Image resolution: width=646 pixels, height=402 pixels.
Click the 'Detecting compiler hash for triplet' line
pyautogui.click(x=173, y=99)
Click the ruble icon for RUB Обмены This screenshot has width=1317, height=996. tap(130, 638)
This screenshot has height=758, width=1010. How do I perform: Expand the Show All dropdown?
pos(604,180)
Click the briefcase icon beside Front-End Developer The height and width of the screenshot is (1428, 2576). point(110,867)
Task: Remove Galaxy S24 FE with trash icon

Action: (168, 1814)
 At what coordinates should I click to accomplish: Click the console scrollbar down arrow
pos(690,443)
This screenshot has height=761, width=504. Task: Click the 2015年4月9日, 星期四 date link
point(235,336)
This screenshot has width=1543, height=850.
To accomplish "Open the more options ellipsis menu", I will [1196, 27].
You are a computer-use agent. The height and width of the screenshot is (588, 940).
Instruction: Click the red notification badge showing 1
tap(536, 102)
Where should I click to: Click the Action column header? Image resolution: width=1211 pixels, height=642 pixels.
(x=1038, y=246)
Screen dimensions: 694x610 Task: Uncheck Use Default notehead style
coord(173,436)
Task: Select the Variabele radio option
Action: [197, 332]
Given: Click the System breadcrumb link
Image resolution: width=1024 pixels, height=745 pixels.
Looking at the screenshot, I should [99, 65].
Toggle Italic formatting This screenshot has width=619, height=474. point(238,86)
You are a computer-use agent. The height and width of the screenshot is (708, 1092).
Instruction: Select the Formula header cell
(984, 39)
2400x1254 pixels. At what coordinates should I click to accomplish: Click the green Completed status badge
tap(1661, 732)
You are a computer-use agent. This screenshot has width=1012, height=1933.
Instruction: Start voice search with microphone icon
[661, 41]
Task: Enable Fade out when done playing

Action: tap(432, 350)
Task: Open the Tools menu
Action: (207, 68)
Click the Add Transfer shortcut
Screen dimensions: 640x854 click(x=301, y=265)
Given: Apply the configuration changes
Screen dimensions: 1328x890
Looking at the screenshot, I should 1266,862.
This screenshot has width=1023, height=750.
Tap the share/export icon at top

__Work item__. Your answer is to contain exactly the lines from the one holding "Image resolution: width=1024" to the end of the entries, with no other line.

__Expected answer__.
Image resolution: width=1024 pixels, height=745 pixels.
Looking at the screenshot, I should [99, 65].
Toggle Italic formatting This screenshot has width=619, height=474. point(238,86)
You are a computer-use agent. The height and width of the screenshot is (708, 1092).
Instruction: Select the Formula header cell
(984, 39)
2400x1254 pixels. At what coordinates should I click to accomplish: Click the green Completed status badge
tap(1661, 732)
You are a computer-use agent. This screenshot has width=1012, height=1933.
Instruction: Start voice search with microphone icon
[661, 41]
Task: Enable Fade out when done playing

Action: tap(432, 350)
Task: Open the Tools menu
Action: (207, 68)
Click the Add Transfer shortcut
Screen dimensions: 640x854 click(x=301, y=265)
Given: Apply the configuration changes
Screen dimensions: 1328x890
Looking at the screenshot, I should 1266,862.
This screenshot has width=1023, height=750.
Tap the share/export icon at top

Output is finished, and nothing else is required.